A casi cinco meses de la muerte de Sofía Devries, la joven de 23 años que falleció mientras buceaba en Puerto Madryn, la Justicia de Chubut tomó una decisión clave: el próximo lunes 6 de julio se realizará la audiencia de apertura de investigación contra el instructor de buceo Thiago Nahuel Pocovi, quien será imputado por el delito de homicidio culposo.
La audiencia está prevista para las 10.30 en los Tribunales de Puerto Madryn y será presidida por la jueza penal Marcela Alejandra Pérez Bogado. El imputado participará de manera virtual, ya que actualmente reside en Buenos Aires.
La decisión marca un giro importante en una causa que desde febrero generó conmoción en Chubut y a nivel nacional. Sofía murió el 16 de febrero durante una salida de buceo de aguas profundas en el parque subacuático del ex buque Hu Shun Yu 809, un pesquero chino hundido hace aproximadamente una década y convertido en uno de los puntos de inmersión más conocidos de Puerto Madryn.

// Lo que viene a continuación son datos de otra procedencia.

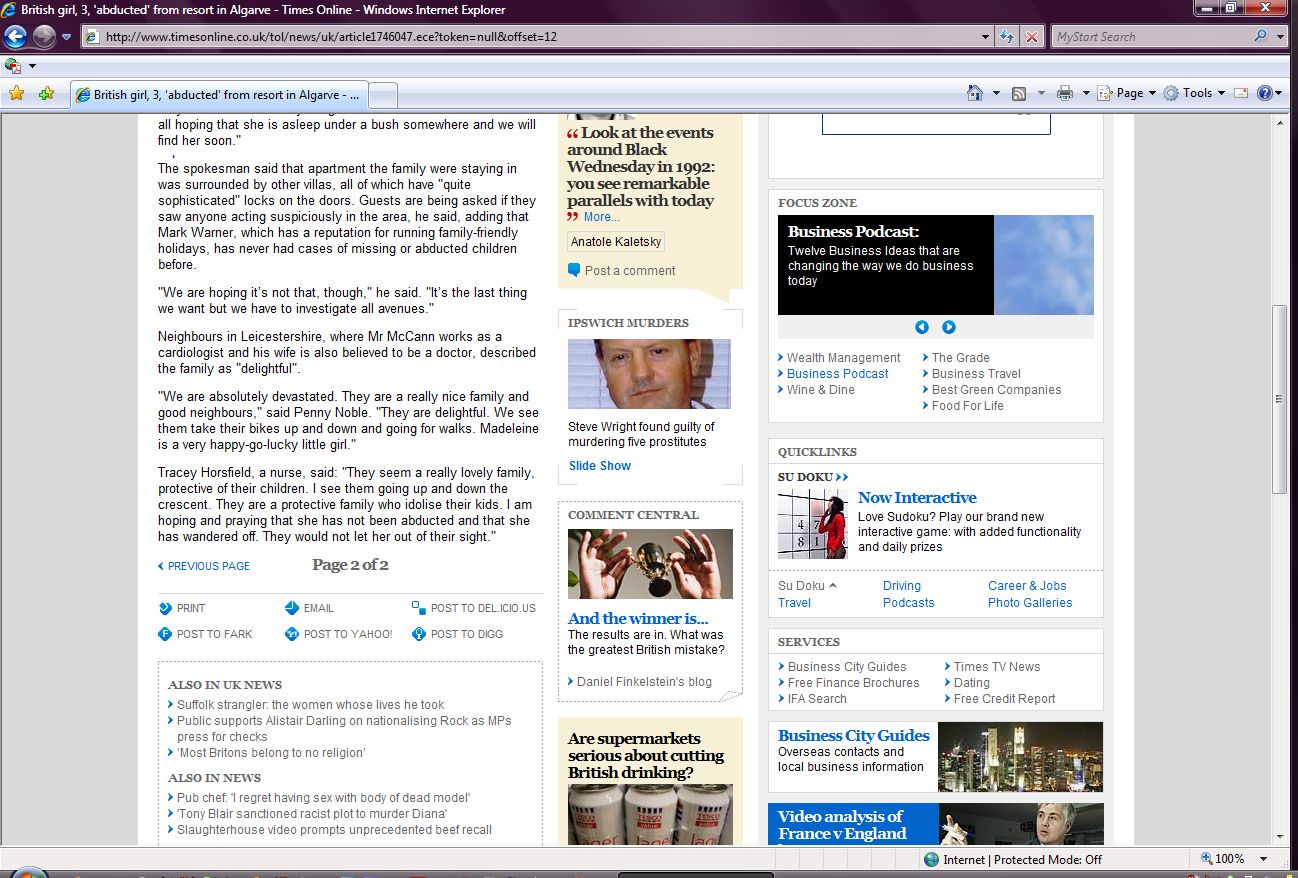The image size is (1298, 878).
Task: Show next Focus Zone slide arrow
Action: (949, 327)
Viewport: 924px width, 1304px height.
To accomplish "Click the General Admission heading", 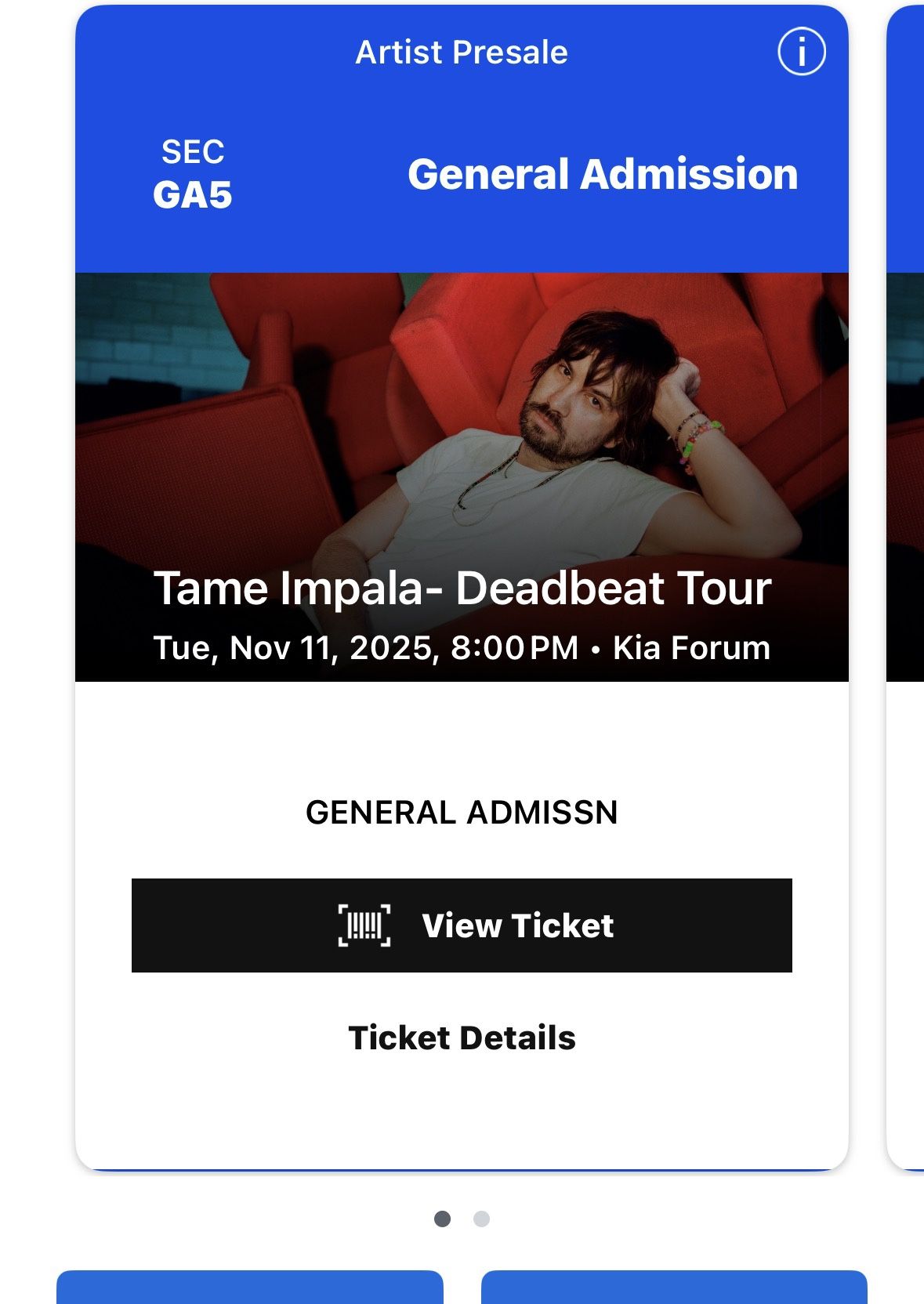I will tap(602, 174).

Su cuerpo fue hallado dos días después, el 18 de febrero, por personal de la Prefectura Naval Argentina en la zona de la popa del barco hundido.
La joven había viajado desde Moreno, provincia de Buenos Aires, junto a su pareja. Según reconstruyeron los investigadores, el objetivo del viaje era avanzar en una certificación internacional de buceo.
En las primeras horas posteriores a la tragedia se habló de un “bautismo de buceo”, pero esa versión fue descartada con el avance de la investigación: Sofía participaba de una instancia de formación más exigente, vinculada a inmersiones de mayor profundidad.
De acuerdo con la hipótesis de la Fiscalía, Pocovi, instructor certificado por PADI, estaba a cargo de un grupo de siete buceadores que descendió hacia el parque subacuático. La imputación presentada por el fiscal Alex Williams y el funcionario Juan Pablo Santos sostiene que, al momento de iniciar la inmersión, las condiciones de visibilidad bajo el agua eran “extremadamente reducidas”, lo que habría impedido una supervisión directa y efectiva de todos los participantes. Pese a ese escenario, la actividad continuó.
Siempre según la reconstrucción fiscal, Sofía y su pareja habrían quedado sin supervisión directa al llegar al fondo, mientras el resto del grupo comenzaba el ascenso. En ese contexto, la joven empezó a manifestar signos de malestar y se habría retirado el regulador de respiración.
Su compañero intentó asistirla ofreciéndole su propio regulador y tratando de inflar el chaleco compensador para ascender juntos a la superficie, pero la maniobra no logró evitar el desenlace fatal.
La autopsia determinó que Sofía murió por ahogamiento. En febrero, fuentes judiciales habían señalado que el informe preliminar no registraba signos de criminalidad ni intervención directa de terceros en la muerte, aunque la causa continuó abierta para establecer si existieron responsabilidades por posibles incumplimientos de protocolos o deberes de cuidado durante la práctica.
Ahora, con la imputación formal al instructor, la investigación entra en una nueva etapa. Para el Ministerio Público Fiscal de Chubut, la actuación de Pocovi habría sido contraria a los protocolos y normas de seguridad que regulan la actividad de los instructores de buceo. Por eso, la conducta fue calificada de manera provisoria como homicidio culposo, delito previsto en el artículo 84 del Código Penal para los casos en los que una persona causa la muerte de otra por imprudencia, negligencia, impericia o por no observar los deberes de cuidado a su cargo.